_DO THIS:_ Resume the article about the planned expansion of the Palestinian police force in the West Bank, picking up after its final sentence.

_EXCERPT TO READ:_

Plan for Palestinian Police Force Seven Times Larger than Current Force

That’s Some Overhaul 

A Reuters piece on Feb. 9, 2007 mentions that overhauling the Palestinian security forces will cost 4.2 to 7 billion dollars over the next five years. What’s more, the recent aid package agreed upon in Paris committing to 7.4 billion for the Palestinians doesn’t contain any provision for the security services. The Reuters report follows a piece in the Jordan Times announcing plans to train a 50,000 person police force for the West Bank. This translates to 1 police officer for every 42-70 citizens (depending upon which population figures for the West Bank are accepted), an unprecendented concentration of police presence. Currently, there are only 7,000 Palestinian police officers in the West Bank (Reuters, Jan.13, 2008), so the new plan calls for a seven-fold increase.

The planned expansion would result in a density of police at least three to four times that of major American cities that have to contend with much higher crime rates than the West Bank. The training, apparently with US backing, is to be “restricted to typical police work, such as crime fighting and VIP protection” according to the Jordan Times.

This new plan has not been contested publicly despite past concerns about the size of the Palestinian security forces. A little history of the Palestinian police forces would be helpful here. The Interim Agreement on the West Bank and Gaza Strip of September 1995 limited the Palestinian police force to 24,000 with 60 percent (14,400) stationed in the West Bank based on its share of the population. Keeping the force proportional to the size of the increasing population would translate to 22,000 in the West Bank in 2008.

_DATA SEGMENT:_
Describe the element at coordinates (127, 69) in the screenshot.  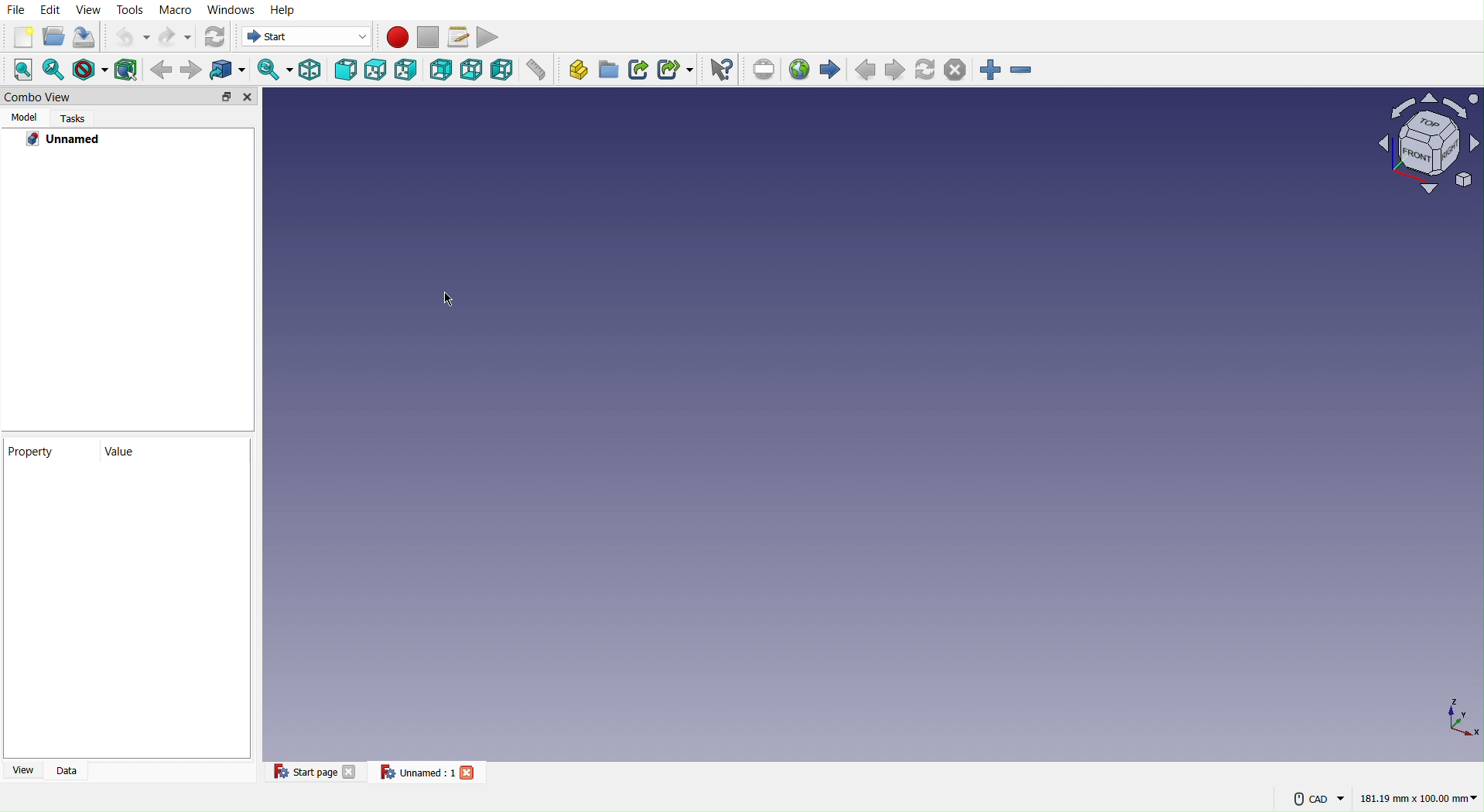
I see `Show selection bounding box` at that location.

_IN RESPONSE:_
The unusual size of the force with respect to its population is readily apparent when compared to police forces in major American cities and in Israel. Criminology Professor Jerome Skolnik tabulated the ratio of police/1000 citizens in American cities ranging from 1.7 to 5.4 (Letters to the Editor, New York Times, Feb. 3,1996). The calculated concentration of police per citizen in the West Bank would rise from 2.8-4.7 per thousand citizens to 14.7-23.8 per thousand,  three to four times the police presence of the most highly policed American city in Skolnick’s study.

Entity

Size of force

Population

Police / 1000 citizens

Planned force – Revised West Bank  Palestinian population projection1

50,000

2.1 million

23.8

Planned force – PCBS West Bank  Palestinian population projection2

50,000

3.52 million

14.2

Current force- Revised West Bank Palestinian population projection1

7,000

1.5 million

4.7

Current force – PCBS West Bank  Palestinian population projection2

7,000

2.5 million

2.8

New York Police Dept. 3

36,000

8.165 million

4.4

Israeli police officers 4

27,961

6.991 million

4.0

Los Angeles Police Dept. 5

9,239

4.097 million

2.3

The unusually high proportion of Palestinians undergoing police training becomes evident from a review of  West Bank demographics. Forty two percent of the Palestinian West Bank male population, or 520,000, are between the ages of 18-49. Assuming that the trainees will be between the ages of 18-49 and mostly male, this translates to nearly one out of every ten males in this age group undergoing police training in Jordan. On top of that, there are 58,000 members of other branches of the Palestinian Authority security forces, many of whom are stationed in the West Bank.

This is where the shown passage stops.